著者は北京大学で日本語を学び、対日工作のために共産党によって育て上げられ、日中双方の首脳の通訳を務めるまでになった、中国における日本語研究の第一人者である。

これまでに通訳として関わった要人は、中国側は周恩来、華国鋒、鄧小平、林彪、胡耀邦といった共産党の大物がずらりと並ぶが、日本側も、田中角栄、大平正芳、三木武夫、福田赳夫といった歴代首相が顔を揃えている。まさに日中首脳外交の現場を生で目撃し、双方の政治家達の意思疎通を担ってきた生き証人と呼ぶに相応しい。

日中戦争の直前に本土で生まれた著者は、4歳にして両親を失い戦争孤児となる。父親は日本軍によって爆殺され(後年、生き延びていたことが判明する)、幼少時代に共産党の抗日ゲリラ部隊が日本軍に惨殺される様を間近で目撃し、何よりも日本を恨んでいた著者だったが、北京大学に入学した際、党側の決定に従って半ば強制的に日本語を専攻させられることとなる。

最初は気乗りせず勉学にも精が出なかったが、党側から反省を促されて猛勉強を始め、大学一年の終わりには日本語で3万字もの自伝と一家の歴史を書き上げる。結果として著者は大学を優秀な成績で卒業し、共産党外交部に日本語通訳として配属させられた。

そこから日本語のスペシャリストとして著者が関わった濃密な歴史の現場の数々が明らかにされる。

訪中した自民党の大物、松村謙三の娘が現地で具合が悪くなり、彼女に付き添って医者を訪れた著者は、中国人医師の「月経は正常ですか」という質問をうまく訳せず、「女性に一ヶ月に一回来るものは正常ですか」と訳して娘に笑われたという微笑ましい話から、粛正ムードの漂う文革の最中に林彪の通訳をした際、健康状態が著しく悪化した林彪の様子をうっかり仲間内の宴席で話してしまったため、解放軍に呼び出されて尋問を受け、危うく投獄されそうになるというスリリングなエピソードまで、臨場感を持って描き出される。

════════════════

課題の目的: 掲載文によると、著者は大学一年の終わりに日本語で何を書き上げたか。

════════════════

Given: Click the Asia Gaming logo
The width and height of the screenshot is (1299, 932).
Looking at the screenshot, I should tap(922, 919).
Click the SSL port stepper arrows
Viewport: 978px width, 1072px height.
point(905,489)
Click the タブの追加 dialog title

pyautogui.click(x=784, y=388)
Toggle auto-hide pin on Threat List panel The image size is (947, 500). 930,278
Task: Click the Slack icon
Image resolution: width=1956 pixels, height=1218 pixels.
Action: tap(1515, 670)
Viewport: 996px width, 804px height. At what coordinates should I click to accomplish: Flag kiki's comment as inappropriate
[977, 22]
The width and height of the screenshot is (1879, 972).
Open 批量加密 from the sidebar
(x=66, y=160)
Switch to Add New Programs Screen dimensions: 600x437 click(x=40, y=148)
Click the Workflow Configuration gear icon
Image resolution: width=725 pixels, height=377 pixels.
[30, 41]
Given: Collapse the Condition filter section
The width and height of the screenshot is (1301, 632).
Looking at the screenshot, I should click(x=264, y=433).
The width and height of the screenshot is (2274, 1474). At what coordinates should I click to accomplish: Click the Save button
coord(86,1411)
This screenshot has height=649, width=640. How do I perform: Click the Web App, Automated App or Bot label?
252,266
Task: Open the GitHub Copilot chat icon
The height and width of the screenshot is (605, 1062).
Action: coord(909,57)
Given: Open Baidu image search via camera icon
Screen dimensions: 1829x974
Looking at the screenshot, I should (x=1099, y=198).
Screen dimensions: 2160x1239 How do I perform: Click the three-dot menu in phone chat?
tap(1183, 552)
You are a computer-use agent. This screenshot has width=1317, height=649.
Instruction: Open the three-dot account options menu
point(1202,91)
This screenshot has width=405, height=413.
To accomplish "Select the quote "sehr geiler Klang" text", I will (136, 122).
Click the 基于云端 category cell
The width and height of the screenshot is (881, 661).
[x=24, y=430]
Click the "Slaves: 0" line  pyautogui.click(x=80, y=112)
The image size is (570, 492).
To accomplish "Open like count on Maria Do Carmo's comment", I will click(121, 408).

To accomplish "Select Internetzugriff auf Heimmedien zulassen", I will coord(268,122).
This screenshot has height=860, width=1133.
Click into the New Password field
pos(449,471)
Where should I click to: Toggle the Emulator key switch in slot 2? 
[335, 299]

════════════════

解答は以下: 3万字もの自伝と一家の歴史を書き上げた。